Sitting at my mothers side while she gives another push to the sewing machine. I am extremely excited and rightly so, she is making a dress for me. Its not just any dress but one for a birthday party.
30 or so years ago, we did not have amazing malls and outrageously expensive, superbly styled dresses but just the magic of a mother’s love. Her hands work nonstop, fixing ,folding and making sure every stitch is perfect. I sit by her side,only because I know the end result will be divine. She tries to shoo me away, tells me to go and play, even gives me pieces of cloth for the doll’s clothing. All this falls on to deaf ears, I fidget, poke,and fumble with the myriad items she uses.
Mom’s trusty sewing machine
It exasperates her to no end that neither am I of the age to learn nor am I of the inclination to sit still but still think that I am contributing to her work. As she gathers and stitches the pleats and makes the lovely frills, I can just not stop touching the cloth as it transforms into a beautiful red frock. Yes, the plain looking piece of red cloth is becoming some thing magnificent as I watch.
She always tells me to go and do something else instead of sitting by her knee but even though I never listen. Neither do I go and do something else nor do I try to be still for long enough time so I could learn some stitching.It is a mothers patience that finally gets the job done. The dress is ready, I wear it and preen in-front of the mirror. She tells me not to but I don’t listen,It is such a heady feeling of wearing a new dress.I am magically transformed into a princess and the feeling comes back to me when ever I think of those lovely days when I wore things handmade by my mother.
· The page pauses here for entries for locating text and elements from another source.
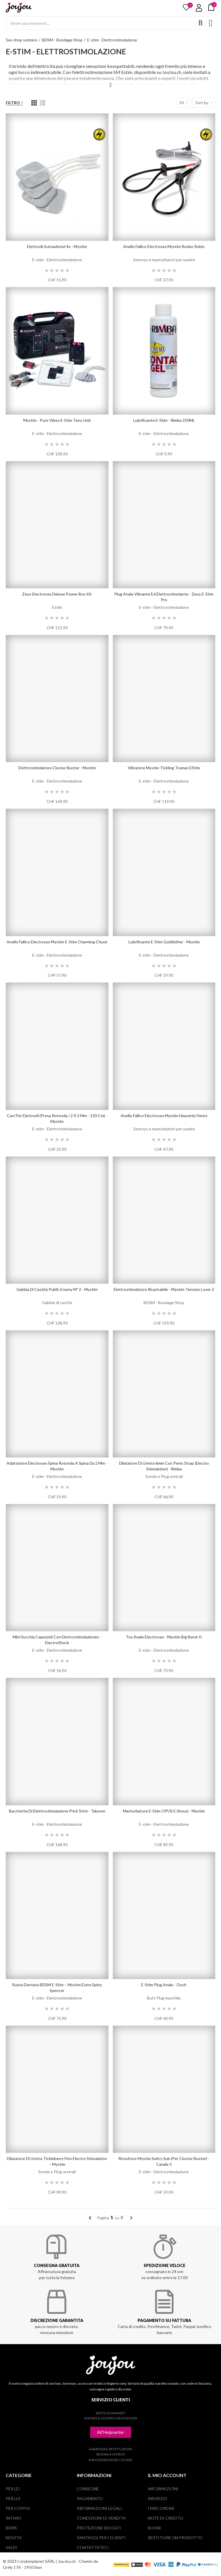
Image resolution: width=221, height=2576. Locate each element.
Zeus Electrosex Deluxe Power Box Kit (57, 593)
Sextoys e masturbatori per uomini (164, 259)
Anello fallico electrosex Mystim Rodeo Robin (164, 246)
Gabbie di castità (57, 1302)
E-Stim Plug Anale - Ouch (163, 1984)
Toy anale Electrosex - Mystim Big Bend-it (164, 1636)
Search (199, 23)
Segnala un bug (110, 2454)
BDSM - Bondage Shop (164, 1302)
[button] (110, 2432)
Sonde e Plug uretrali (164, 1476)
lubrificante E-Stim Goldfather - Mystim (164, 941)
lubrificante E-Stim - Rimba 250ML (164, 420)
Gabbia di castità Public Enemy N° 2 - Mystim (57, 1289)
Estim (57, 607)
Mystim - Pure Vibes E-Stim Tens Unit (57, 420)
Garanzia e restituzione (110, 2449)
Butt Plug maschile (164, 1997)
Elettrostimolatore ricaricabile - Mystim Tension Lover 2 (164, 1289)
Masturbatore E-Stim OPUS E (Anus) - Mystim (164, 1810)
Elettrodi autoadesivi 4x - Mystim (57, 246)
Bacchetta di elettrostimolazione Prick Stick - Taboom (57, 1810)
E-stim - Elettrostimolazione (57, 259)
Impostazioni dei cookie (110, 2460)
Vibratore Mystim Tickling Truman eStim (164, 767)
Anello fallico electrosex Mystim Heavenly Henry (164, 1115)
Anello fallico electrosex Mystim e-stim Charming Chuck (57, 941)
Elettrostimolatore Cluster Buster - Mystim (57, 767)
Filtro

Such an inspiring memory, always reminding me to be patient, to work hard for some thing I really want, to realize the importance of working with my hands and instilling the importance of doing things out of love.
My mother has long since stopped stitching things for me but she still gives her now dusty sewing machine a twirl now and then, if only to remind me of all the good things I learnt at her side when she was not trying to teach me anything. What did you learn at your mother’s knee?